14 maio 2008

DIREITOS HUMANOS: NÃO SABE O QUE É E NÃO GOSTA

Uma das coisas mais incompreendidas na cultura brasileira é a proteção aos Direitos Humanos. Isso, também, é bem americano. A quantidade de filmes sem tocar de leve no centro da questão dos direitos humanos, mas que mancharam este valor civilizatório é enorme. Aqui todos os dias nos jornais, televisão e rádios, além do noticioso equivocado, até programas existem para atacar as políticas de direitos humanos. Em outras palavras, atacam estas políticas não pelo que elas são, mas exatamente pelo que não são. E o que não são?

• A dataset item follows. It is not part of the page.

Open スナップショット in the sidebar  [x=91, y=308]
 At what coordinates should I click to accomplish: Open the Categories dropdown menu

As políticas de direitos humanos nunca protegeram a impunidade de criminosos, eximiram a responsabilidade social dos crimes ou abrandaram a devida punição com o intuito de recuperação do infrator. É uma falácia aquela lenga lenga de que os criminosos se tornaram mais audaciosos em razão dos direitos humanos. Não tem sentido dizer-se que os direitos humanos protegem bandidos e acusam policiais. É tão desonesto isso, como se fosse a própria negação dela mesma ao não tratar o policial exatamente com o que ele é: um sujeito de proteção da política de direitos humanos.

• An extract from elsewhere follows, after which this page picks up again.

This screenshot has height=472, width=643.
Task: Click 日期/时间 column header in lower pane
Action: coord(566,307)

De algum modo as nossas classes médias urbanas aderiram ao que há de pior na cultura de países que ainda não realizaram plenamente a transição evolutiva para os Direitos Humanos. Não é incomum que se leia ou se ouçam pessoas revoltadas com um ato criminoso, ou com movimentos reivindicatórios ou mesmo asco preconceituoso contra os outros em que avocam os direitos humanos como uma espécie de saco de pancadas para seus ódios irracionais.

Por outro lado, dada a evolução democrática muito recente, ainda recheada de um passado autoritário, muito desta confusão nasce no meio da própria cultura repressiva e de seus agentes, tanto privado quanto público. As forças militares, policiais e de segurança privada de modo geral agem com violência e procuram se proteger confundindo as pessoas não para o fim em si da educação reparadora da justiça, mas para que imunizem a sua própria ação deletéria.

Para uma clareza: os direitos humanos existem para proteger o cidadão ou o infrator da lei das ações criminosas dos agentes do Estado. Aliás, advogados, juízes, a polícia judiciária e a polícia militar que detém o poder único de investigar, promover o contraditório e submeter o infrator ao rigor da lei, não podem ir além do que o Estado lhes permite. Os direitos humanos existem para proteger o cidadão dos excessos dos agentes do Estado. É isso e tão fundamentalmente isso.